Dawid Malan managed to force his way into the most competitive T20I starting XIs in the world, his hundred against Australia shows he could do the same in the fifty over format.
As England stepped out onto the field in the T20 World Cup final last week, Dawid Malan sat on the sidelines. Malan was left out of the biggest match of his career after picking up a groin injury earlier in the tournament. After a winner’s medal was hung around his neck and the TV cameras stopped broadcasting, Malan was seen sitting on the pitch alone out in the middle at the MCG.
Given his role in England’s T20I development over the last three years, where he has been ranked the No.1 batter in the world, scored England’s fastest-ever T20I century at the time and forced his way into the most impenetrable white-ball side in the world, missing the culmination of those efforts must have been devastating, despite the silverware.

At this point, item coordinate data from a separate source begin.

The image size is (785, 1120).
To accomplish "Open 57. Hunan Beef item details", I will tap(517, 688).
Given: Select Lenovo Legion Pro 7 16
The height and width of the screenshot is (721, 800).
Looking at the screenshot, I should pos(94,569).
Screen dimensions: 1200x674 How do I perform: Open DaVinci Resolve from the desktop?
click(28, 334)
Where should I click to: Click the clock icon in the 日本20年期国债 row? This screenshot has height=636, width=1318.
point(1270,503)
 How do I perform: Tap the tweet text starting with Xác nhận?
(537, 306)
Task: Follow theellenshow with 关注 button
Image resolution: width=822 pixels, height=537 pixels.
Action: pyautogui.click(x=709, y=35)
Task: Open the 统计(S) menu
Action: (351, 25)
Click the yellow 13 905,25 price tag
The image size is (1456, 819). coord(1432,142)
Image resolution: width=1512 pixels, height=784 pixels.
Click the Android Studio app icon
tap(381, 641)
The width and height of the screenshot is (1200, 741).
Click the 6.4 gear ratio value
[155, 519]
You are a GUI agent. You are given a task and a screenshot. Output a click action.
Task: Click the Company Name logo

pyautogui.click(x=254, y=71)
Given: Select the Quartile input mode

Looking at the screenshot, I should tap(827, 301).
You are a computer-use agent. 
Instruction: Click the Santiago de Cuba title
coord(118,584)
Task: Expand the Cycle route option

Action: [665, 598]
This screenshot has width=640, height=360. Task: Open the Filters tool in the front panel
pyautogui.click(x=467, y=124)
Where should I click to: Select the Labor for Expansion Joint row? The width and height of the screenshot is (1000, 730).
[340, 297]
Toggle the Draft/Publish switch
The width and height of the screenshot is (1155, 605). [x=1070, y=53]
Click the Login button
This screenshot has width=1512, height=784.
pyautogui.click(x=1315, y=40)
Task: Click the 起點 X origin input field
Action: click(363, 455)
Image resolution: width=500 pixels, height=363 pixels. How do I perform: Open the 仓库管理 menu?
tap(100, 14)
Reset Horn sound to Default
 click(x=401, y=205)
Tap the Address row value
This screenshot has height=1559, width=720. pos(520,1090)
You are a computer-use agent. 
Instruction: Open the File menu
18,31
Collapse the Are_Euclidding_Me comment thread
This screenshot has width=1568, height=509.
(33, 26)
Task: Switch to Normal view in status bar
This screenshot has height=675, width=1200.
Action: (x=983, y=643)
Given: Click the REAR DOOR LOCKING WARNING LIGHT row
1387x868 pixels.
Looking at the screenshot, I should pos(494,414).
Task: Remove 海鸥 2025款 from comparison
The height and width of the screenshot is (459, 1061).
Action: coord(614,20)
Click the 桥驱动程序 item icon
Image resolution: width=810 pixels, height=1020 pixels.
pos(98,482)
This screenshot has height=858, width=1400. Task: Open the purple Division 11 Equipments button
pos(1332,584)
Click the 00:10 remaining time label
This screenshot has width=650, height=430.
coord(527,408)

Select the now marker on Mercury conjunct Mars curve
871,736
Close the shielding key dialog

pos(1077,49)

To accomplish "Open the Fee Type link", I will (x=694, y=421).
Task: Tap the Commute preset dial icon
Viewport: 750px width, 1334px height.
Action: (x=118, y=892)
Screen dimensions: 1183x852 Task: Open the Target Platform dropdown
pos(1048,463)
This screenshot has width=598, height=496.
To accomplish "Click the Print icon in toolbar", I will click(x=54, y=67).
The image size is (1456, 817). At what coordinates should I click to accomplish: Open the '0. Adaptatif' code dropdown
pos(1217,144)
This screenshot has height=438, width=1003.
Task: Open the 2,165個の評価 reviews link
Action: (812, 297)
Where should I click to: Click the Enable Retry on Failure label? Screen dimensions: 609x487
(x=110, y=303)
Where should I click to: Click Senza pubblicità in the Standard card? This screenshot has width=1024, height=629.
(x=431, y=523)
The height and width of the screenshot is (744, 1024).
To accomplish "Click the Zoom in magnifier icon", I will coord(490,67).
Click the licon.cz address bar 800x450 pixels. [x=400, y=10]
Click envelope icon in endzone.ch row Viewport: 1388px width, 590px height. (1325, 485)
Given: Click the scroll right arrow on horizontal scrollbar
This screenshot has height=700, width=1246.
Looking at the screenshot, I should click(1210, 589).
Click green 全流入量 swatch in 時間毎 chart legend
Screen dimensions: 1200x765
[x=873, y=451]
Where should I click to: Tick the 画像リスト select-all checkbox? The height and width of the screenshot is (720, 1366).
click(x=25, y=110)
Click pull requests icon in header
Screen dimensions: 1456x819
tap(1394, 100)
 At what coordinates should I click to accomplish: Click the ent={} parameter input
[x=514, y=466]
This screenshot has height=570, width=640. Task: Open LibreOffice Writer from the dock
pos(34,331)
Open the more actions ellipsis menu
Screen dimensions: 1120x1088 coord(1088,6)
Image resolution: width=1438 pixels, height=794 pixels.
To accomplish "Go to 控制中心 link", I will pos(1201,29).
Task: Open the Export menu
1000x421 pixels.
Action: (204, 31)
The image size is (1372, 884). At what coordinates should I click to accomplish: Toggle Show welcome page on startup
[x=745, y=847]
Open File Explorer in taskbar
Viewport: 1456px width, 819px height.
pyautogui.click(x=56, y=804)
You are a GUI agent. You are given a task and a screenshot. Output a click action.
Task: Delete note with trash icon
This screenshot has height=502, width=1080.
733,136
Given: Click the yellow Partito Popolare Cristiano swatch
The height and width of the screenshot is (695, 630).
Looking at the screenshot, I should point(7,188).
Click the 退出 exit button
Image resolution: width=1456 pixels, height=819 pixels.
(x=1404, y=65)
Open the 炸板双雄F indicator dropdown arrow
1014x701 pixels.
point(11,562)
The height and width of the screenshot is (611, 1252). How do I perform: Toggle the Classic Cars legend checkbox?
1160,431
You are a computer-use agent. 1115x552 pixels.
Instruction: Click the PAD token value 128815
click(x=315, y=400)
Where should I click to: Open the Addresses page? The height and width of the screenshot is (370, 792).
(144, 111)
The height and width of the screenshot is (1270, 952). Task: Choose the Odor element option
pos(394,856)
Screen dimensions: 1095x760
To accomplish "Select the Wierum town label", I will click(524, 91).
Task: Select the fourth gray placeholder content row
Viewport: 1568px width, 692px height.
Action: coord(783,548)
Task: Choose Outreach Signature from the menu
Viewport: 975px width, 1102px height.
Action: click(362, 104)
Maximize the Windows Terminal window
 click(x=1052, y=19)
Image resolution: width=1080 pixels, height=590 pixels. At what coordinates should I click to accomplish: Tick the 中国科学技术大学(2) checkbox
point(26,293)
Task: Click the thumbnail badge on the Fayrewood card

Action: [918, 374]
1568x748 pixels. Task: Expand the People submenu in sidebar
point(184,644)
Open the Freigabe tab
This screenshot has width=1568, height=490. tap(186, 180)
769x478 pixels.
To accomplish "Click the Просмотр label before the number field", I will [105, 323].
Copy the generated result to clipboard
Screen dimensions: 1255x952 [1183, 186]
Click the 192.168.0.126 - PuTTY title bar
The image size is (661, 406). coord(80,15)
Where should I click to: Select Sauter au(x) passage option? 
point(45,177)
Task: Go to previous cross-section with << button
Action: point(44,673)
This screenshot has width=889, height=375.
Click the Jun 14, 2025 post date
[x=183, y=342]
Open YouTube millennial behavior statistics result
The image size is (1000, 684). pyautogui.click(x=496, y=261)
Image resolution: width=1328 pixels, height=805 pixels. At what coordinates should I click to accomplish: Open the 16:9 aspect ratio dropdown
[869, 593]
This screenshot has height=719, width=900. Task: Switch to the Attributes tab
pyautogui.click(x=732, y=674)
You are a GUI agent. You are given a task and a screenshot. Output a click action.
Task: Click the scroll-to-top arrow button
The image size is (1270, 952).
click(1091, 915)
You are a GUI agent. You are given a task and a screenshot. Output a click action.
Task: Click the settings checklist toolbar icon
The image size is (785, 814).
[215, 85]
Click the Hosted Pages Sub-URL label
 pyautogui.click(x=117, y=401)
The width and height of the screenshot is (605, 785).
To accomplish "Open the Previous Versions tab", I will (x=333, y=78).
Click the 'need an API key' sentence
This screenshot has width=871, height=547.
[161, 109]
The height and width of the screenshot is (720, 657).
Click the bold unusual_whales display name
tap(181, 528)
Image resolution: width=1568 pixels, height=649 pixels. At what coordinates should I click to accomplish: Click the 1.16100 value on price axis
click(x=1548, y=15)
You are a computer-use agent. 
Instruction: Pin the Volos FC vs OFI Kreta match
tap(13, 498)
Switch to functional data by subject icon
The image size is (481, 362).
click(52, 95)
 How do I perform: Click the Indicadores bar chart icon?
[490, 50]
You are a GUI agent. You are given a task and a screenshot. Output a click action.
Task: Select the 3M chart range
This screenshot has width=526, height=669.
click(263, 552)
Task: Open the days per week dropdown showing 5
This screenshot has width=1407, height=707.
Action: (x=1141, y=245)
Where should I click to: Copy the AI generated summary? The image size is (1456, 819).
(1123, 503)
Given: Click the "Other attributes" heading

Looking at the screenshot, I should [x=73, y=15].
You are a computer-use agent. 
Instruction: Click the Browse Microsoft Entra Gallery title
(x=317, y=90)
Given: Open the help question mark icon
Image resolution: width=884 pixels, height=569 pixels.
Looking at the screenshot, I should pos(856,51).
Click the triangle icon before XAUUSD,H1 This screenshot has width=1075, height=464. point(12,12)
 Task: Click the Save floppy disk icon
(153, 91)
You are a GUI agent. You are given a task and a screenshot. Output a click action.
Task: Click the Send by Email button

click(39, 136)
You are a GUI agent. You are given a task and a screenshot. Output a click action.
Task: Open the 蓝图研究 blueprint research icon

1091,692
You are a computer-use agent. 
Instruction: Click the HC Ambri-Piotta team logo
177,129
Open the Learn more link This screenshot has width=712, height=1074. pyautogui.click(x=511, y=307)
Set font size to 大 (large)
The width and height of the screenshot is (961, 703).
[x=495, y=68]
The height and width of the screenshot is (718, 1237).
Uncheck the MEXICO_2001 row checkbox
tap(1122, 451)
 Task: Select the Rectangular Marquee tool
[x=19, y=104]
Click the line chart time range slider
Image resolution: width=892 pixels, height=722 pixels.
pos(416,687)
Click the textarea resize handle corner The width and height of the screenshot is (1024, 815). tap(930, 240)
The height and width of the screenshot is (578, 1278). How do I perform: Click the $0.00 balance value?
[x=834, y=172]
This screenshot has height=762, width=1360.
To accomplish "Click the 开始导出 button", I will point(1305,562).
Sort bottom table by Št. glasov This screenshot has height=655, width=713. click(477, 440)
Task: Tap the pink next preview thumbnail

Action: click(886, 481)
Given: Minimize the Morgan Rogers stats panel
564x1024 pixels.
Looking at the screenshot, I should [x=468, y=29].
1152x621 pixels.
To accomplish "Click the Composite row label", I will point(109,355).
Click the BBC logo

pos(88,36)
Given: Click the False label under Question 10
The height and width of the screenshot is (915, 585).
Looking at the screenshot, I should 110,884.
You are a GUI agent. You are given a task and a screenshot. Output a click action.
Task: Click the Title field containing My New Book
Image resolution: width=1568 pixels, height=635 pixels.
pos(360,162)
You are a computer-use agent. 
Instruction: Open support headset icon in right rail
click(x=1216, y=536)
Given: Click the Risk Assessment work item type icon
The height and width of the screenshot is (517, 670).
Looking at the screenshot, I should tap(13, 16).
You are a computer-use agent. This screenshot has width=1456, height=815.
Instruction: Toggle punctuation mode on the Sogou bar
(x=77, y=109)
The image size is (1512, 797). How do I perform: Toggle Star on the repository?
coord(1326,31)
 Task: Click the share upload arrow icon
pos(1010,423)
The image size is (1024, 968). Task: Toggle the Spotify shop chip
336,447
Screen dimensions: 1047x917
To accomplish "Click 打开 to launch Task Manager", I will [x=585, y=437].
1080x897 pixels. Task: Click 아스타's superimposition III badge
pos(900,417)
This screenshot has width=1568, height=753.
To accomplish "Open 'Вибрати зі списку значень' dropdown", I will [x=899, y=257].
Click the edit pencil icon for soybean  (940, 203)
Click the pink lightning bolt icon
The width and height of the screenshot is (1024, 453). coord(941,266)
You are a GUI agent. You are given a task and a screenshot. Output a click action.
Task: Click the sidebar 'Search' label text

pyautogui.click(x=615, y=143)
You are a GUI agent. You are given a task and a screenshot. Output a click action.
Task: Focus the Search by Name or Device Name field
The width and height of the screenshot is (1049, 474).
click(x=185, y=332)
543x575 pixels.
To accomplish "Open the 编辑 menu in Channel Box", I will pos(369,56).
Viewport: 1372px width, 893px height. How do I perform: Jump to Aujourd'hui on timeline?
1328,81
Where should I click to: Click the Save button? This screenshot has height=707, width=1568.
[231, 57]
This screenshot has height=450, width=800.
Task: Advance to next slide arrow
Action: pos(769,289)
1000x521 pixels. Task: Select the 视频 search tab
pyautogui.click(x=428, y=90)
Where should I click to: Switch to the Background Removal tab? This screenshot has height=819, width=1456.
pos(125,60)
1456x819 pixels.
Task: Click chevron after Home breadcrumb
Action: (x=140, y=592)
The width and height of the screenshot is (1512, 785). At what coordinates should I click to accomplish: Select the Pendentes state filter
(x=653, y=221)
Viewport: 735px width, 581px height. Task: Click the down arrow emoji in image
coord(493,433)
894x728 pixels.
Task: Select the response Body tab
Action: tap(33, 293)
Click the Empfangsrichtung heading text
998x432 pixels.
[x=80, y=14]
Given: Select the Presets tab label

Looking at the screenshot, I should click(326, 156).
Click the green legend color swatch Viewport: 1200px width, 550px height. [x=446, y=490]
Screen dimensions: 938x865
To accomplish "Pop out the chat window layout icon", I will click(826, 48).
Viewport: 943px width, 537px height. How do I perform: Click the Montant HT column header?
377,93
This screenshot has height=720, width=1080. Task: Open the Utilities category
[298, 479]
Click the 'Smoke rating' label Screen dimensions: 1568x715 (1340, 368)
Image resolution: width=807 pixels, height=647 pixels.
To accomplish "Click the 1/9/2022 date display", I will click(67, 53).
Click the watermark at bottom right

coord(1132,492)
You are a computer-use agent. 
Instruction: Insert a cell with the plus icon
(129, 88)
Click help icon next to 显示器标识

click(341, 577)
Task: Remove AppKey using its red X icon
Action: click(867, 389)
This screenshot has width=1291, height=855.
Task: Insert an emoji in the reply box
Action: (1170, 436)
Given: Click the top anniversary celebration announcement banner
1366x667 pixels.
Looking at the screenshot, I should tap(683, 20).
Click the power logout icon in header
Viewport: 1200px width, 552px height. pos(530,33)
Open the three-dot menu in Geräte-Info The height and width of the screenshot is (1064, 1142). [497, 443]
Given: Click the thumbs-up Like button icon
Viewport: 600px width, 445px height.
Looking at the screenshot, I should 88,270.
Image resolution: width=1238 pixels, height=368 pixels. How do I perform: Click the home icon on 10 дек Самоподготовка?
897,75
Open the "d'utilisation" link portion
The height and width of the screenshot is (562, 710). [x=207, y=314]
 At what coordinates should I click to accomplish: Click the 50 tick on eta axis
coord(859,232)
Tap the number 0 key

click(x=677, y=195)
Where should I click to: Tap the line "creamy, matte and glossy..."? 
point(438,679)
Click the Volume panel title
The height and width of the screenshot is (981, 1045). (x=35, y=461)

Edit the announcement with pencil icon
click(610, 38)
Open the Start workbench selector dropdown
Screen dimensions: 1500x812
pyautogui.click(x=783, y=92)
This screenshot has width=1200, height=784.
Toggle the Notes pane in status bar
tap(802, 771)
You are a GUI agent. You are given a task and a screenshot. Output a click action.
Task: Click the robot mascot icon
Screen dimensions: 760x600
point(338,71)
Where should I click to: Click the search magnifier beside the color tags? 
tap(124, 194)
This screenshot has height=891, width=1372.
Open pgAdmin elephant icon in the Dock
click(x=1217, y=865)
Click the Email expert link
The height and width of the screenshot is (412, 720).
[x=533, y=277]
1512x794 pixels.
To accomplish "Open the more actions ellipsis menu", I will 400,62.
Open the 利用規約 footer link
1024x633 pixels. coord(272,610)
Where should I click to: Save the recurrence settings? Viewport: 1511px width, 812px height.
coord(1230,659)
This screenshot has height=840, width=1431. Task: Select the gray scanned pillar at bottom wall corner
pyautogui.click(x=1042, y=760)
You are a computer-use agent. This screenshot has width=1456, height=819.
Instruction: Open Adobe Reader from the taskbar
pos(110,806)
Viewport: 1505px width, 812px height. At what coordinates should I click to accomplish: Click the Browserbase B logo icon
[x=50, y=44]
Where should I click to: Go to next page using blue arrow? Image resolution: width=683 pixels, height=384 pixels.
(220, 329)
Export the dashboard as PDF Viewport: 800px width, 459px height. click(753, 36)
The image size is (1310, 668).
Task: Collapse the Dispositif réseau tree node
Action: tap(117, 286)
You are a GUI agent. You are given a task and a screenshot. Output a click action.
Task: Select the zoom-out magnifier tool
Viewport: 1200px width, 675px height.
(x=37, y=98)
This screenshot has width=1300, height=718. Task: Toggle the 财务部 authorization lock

Just four days later, Malan raised his bat in front of a sparse crowd at the Adelaide Oval, celebrating his second ODI hundred. As the rest of the order collapsed around him looking in the midst of a lingering T20 World Cup hangover, Malan stood firm, going through the gears as the innings progressed and forcing England up towards the 300-mark. He finished on 134, a whole 100 runs more than the next-highest scorer in England’s innings, David Willey.
Speaking after the match, Malan said: “[It was] Tough to miss those two games with all the work you put in over three years. It was gutting. Then to come back here and score a hundred was extremely satisfying.”
For all his international pedigree, Malan’s presence in any England team has never been straightforward. Despite two good away Ashes tours – how many Englishman can say they’ve done that? – he was quickly jettisoned with after the 2021/22 tour. Even ahead of last year’s T20 World Cup when he was one of the form T20I batters in the world he was not assured of his place in the side. In ODIs – what he says is his best format – he has largely been viewed by England as an injury replacement, or a stop-gap while their World Cup stars are rested in between landmark series or major tournaments. But, for all the others in that role like James Vince and Sam Billings, Malan has been the one who has most successfully bridged the gap.
Malan’s route into England’s T20I starting XI began with his first appearance in a full international in 2017. At the age of 29, he put in a typically Malan-esque performance against South Africa, winning the Player of the Match award on debut with a boundary fuelled 78 off 44. His inclusion in that match was due to Eoin Morgan’s decision to rest himself to give fringe players a better shot, namely Liam Livingstone who scored a duck in that match.
It was enough to win Malan another gig in the Trans-Tasman series following the 2017/18 Ashes campaign, in which Malan also scored his maiden Test century. However, there was still no room in the, at that time, fortress-like ODI side in their bilateral series against Australia despite the absence of Ben Stokes.
Despite finishing the tri-series as England’s leading run-scorer with 172 across four matches, there was still no room for him the following summer once Jonny Bairstow, Joe Root and co were available for selection again. Only once Malan had scored his blistering hundred against New Zealand on re-call to the T20I side six months later, again in a side without most of England’s star names, was he ‘in’. Finally, his 48-ball hundred with six sixes and nine fours meant England were unable to drop him for an extended period, and by the following summer he was the No.1 ranked batter in the world.
Having successfully bridged the gap between a rest and rotation player and a fully-fledged squad member in the T20I side, Malan is potentially on the brink of doing the same in the ODI format.
His ODI career has much followed the path of his shortest format journey requiring increasing tenacity in the face of constant setbacks. First making his debut against Ireland in 2019 where only Root and Morgan were among the batters who went on to lift the World Cup at Lords two months later, he had to wait a full two years before he was given another go following. An injury to Sam Billings won him selection in India and a fifty in the final match was not enough to retain his place for the summer.
Since then, Malan has been in and out of the squad in search of a performance like he produced against New Zealand in 2019 to cement his place in the first-choice starting XI. His century against the Netherlands this summer was not enough for him to retain his place when Root returned against India and South Africa. Yet today marks his second century in four ODI appearances this year. With Eoin Morgan and Ben Stokes retired from the format and Jason Roy’s form in question, Malan is primed to force his way into yet another England World Cup side.
There are still several questions facing England over their best XI ahead of the World Cup, including who bats at four with Stokes currently still officially retired from the format. Malan looks like the obvious choice, but it demeans him to say he only makes the XI because of Stokes’ absence. There is room for him to bat at four, and Stokes at five in the event he un-retires. With Root at three, that’s a middle order which gives enough stability in a tricky chase and enough firepower to advance the strike rate, Buttler and Livingstone at six and seven. There is even the possibility that he opens up top alongside Bairstow should Roy’s form not return.
While another big innings against Australia could go a long way to sealing his place in the XI, in reality, his future depends on how England views him once their current first picks are available for selection. By continuing to treat Malan as a bit-part player, they rob themselves of a worthy talent, and Malan of the career finale he has earnt.